[Opening Page excerpt section]
CBD is popping up all over the place, and there’s a wide range of products that feature it. The marijuana extract—which won’t get you high—has shown up in everything from creams to tinctures.
CBD (which is short for cannabidiol) is a non-psychoactive ingredient found in the cannabis plant. While many people feel perfectly comfortable rubbing CBD into their skin, it’s understandable that you might be a little more conscious when it comes to something that you ingest. Still, just like using lotions and creams, taking CBD orally seems to be just fine for your health, Jamie Alan, PhD, an assistant professor of pharmacology and toxicology at Michigan State University, tells Yahoo Lifestyle. “All the data seem to imply that it’s safe,” she says.
In general, you’re usually going to get a higher dose of CBD if you take it orally vs. rubbing it into your skin, Alan says, and this is generally how the compound has been studied.
[Closing Page excerpt section]
[Opening Dataset entries section]
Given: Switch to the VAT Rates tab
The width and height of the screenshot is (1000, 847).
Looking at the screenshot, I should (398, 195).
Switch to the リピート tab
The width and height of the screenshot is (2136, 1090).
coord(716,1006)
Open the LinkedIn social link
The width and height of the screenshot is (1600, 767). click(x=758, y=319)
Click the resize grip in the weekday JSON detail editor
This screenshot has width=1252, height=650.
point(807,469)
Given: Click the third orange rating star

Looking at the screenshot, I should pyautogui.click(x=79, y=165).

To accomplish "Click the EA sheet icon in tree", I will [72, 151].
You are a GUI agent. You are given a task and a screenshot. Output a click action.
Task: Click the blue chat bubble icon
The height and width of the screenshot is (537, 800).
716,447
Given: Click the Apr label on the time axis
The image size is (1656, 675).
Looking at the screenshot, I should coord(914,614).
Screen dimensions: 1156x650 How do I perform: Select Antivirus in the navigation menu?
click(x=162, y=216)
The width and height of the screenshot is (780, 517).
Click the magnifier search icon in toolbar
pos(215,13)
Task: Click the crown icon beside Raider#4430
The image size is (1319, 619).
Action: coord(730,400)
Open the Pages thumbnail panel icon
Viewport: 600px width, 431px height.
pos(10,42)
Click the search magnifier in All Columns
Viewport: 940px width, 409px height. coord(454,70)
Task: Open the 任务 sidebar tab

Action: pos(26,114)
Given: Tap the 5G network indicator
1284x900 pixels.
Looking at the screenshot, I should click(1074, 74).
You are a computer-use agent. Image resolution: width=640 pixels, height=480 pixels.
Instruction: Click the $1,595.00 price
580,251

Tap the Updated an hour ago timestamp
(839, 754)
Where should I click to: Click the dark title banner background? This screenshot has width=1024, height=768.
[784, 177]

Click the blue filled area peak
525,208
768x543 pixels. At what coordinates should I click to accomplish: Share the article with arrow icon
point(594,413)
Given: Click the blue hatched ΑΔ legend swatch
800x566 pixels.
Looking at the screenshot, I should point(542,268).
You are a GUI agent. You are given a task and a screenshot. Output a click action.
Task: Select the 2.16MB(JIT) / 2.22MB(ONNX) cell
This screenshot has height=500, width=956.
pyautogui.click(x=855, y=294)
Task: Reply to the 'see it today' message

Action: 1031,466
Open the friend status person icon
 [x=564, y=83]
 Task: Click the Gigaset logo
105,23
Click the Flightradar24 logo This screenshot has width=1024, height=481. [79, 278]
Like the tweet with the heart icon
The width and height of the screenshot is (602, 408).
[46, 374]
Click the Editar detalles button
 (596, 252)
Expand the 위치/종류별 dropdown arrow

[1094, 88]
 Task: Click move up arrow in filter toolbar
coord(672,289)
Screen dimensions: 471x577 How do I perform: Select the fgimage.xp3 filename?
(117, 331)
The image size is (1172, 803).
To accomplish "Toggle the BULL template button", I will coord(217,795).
[Closing Dataset entries section]
Work instruction: Continue the passage on taking CBD by mouth, picking up after its last sentence.

Answer space:
There’s a lot that’s still being researched when it comes to CBD’s uses, even though many people claim that it can help with a slew of illnesses. The U.S. National Library of Medicine says that there is “insufficient evidence” to back up a lot of CBD claims, although there are some promising findings when it comes to CBD’s impact on anxiety and insomnia. Anecdotally, a lot of people also rave about CBD’s ability to help with pain control.
If you’re interested in trying out a CBD tincture, just be aware that some formulations are made with alcohol, Alan says. It’s also a good idea to check in with your doctor to make sure you don’t have any health issues or medications that CBD might negatively impact. And, per the U.S. National Library of Medicine, it’s best to avoid CBD in any form if you’re pregnant or breastfeeding, since it hasn’t been studied in those populations.
Other than that, you should be good to go when it comes to trying out CBD tinctures.